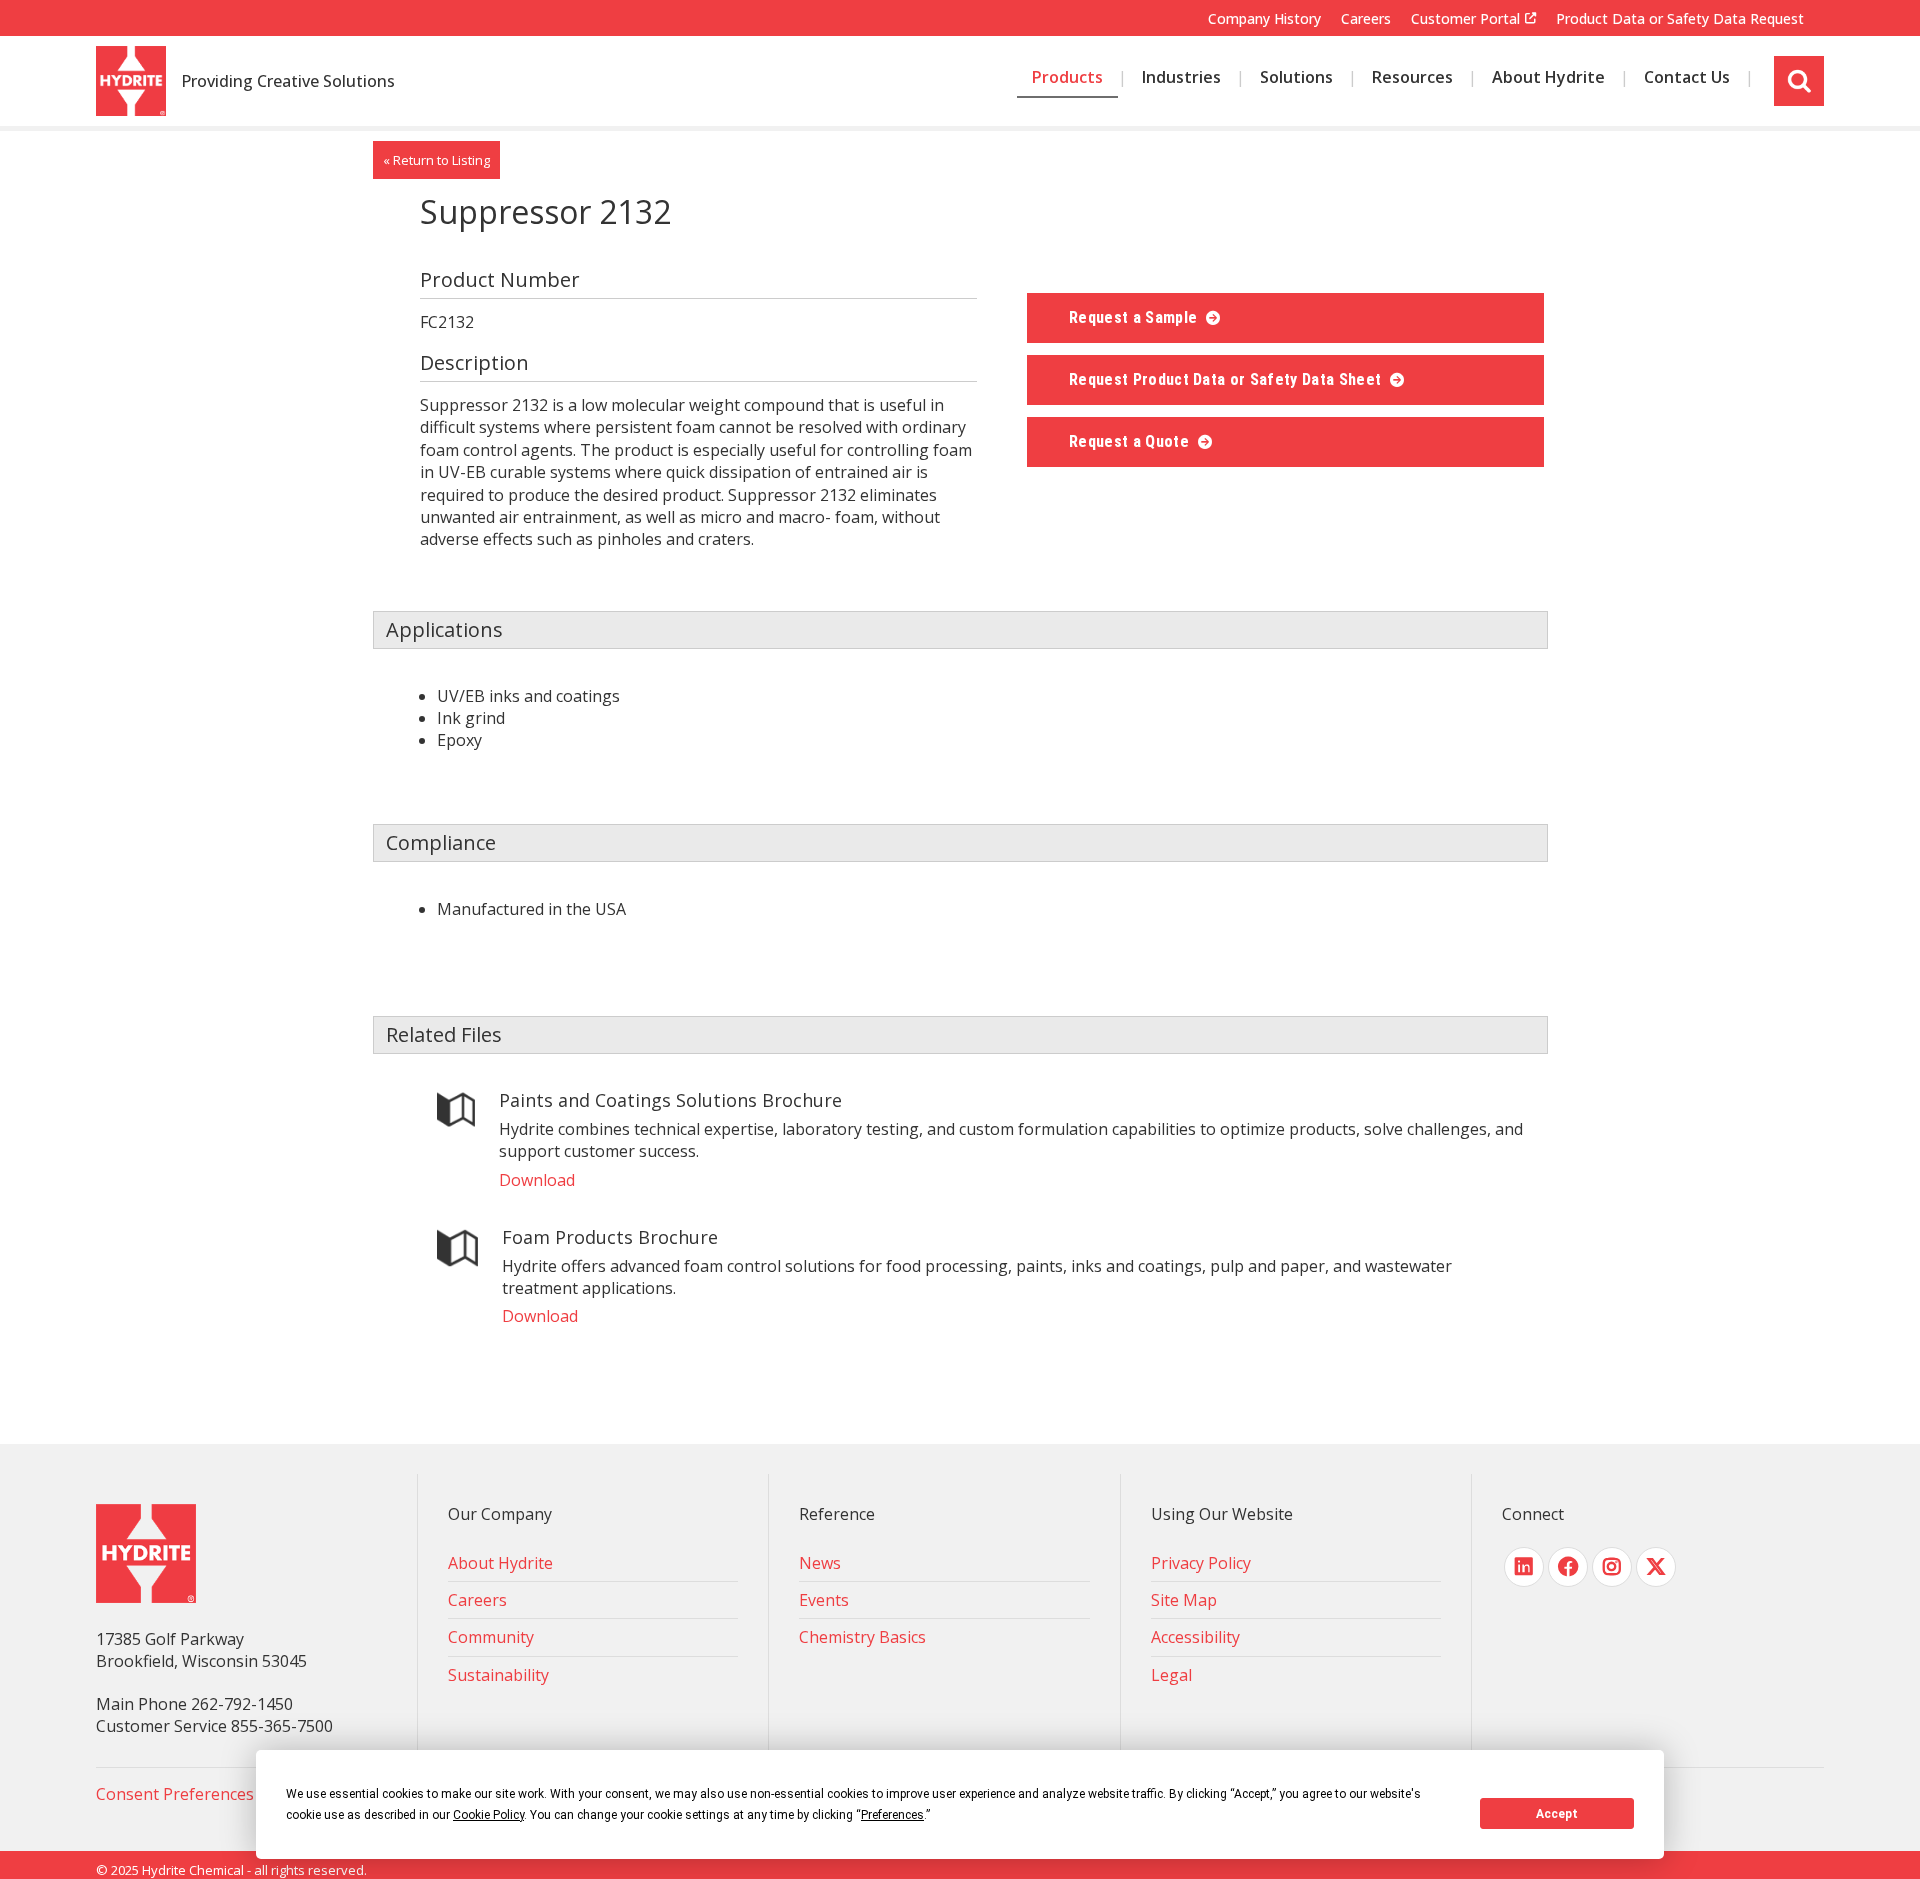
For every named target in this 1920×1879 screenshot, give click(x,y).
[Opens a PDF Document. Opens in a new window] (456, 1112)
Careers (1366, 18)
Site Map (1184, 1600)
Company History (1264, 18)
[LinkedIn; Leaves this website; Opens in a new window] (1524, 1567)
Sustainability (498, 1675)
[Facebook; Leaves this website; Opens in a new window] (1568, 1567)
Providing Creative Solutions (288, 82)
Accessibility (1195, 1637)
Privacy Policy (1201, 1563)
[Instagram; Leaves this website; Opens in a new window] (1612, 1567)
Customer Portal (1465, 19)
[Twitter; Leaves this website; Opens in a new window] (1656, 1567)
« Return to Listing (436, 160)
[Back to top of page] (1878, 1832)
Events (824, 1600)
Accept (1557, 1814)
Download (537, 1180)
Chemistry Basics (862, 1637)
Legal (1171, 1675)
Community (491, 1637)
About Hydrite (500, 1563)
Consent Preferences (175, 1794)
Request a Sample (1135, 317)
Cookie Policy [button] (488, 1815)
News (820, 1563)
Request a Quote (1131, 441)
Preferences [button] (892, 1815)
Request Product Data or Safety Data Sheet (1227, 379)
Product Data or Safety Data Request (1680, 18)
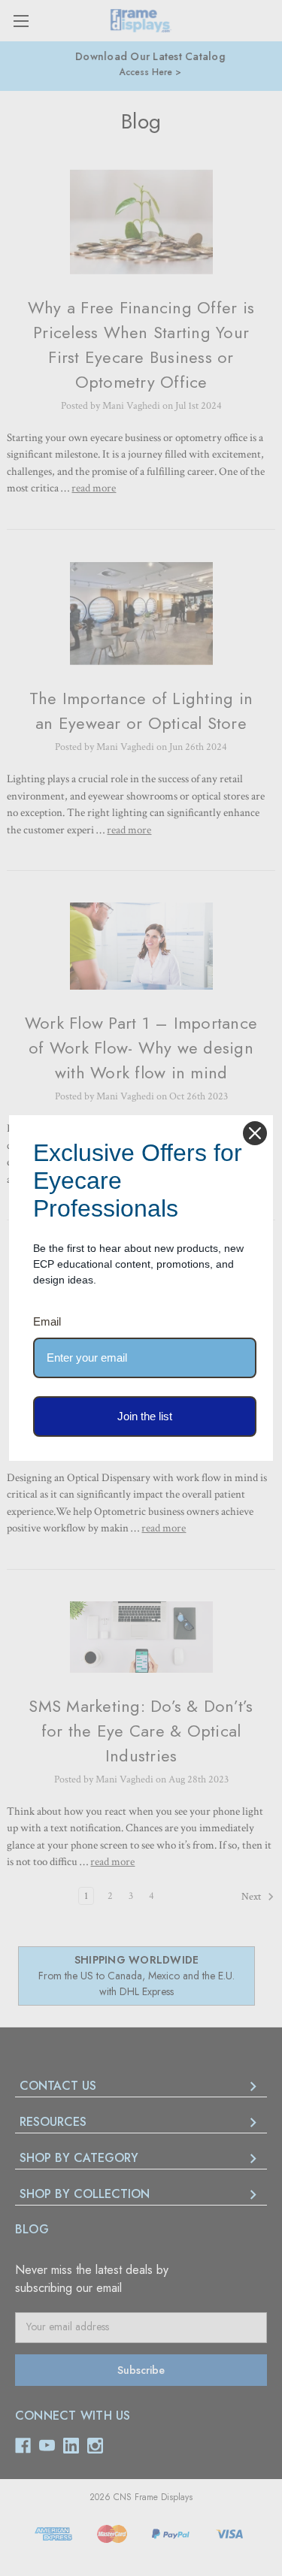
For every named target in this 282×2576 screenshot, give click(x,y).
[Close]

PROMPT - What lines of the data contain the string "Preferences"? List them.

TASK ANSWER -
Consent Preferences (175, 1794)
Preferences [button] (892, 1815)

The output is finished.